__Data for analysis__:

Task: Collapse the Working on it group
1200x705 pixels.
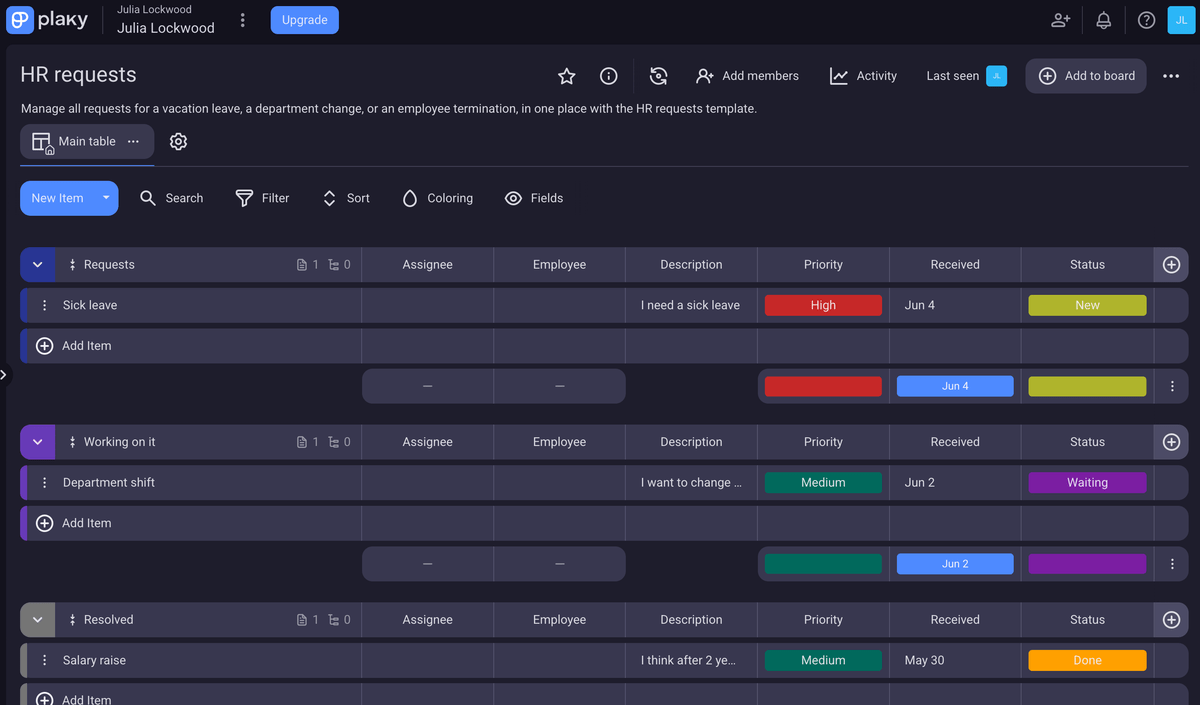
==
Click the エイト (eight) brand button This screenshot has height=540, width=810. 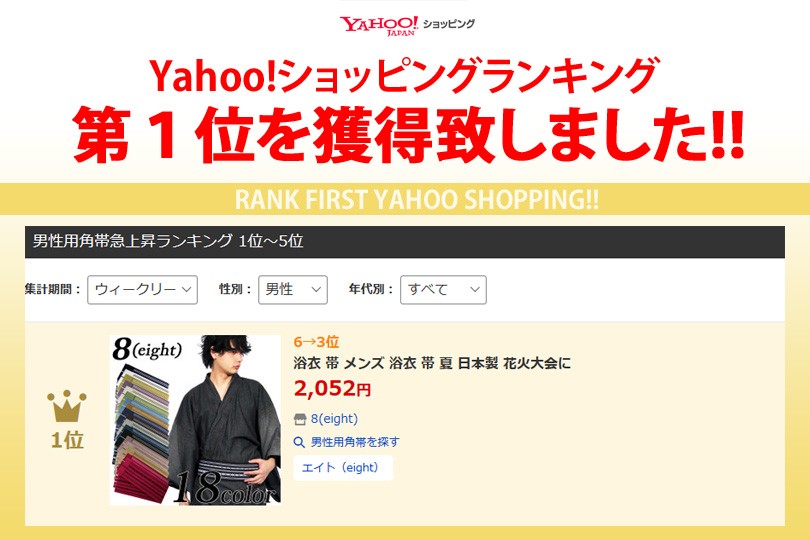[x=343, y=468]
==
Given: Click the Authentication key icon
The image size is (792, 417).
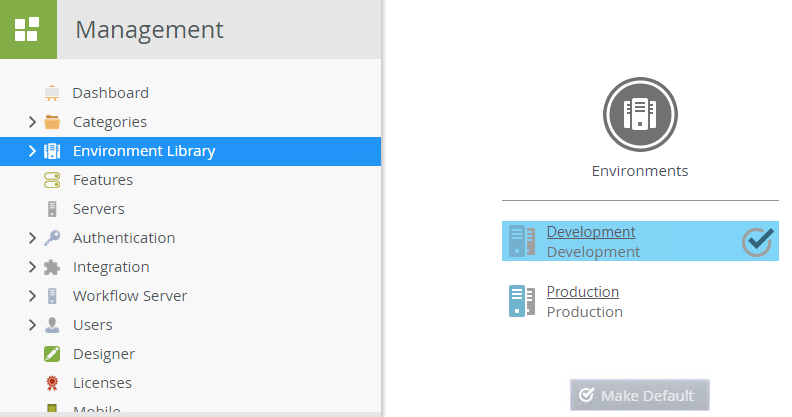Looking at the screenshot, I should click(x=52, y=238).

__Your assignment__:
Using the entries above, give again exactly the lines from the line holding "Task: Collapse the Working on it group" through the line holding "1200x705 pixels.". Include both end lines and nothing else.

__Final answer__:
Task: Collapse the Working on it group
1200x705 pixels.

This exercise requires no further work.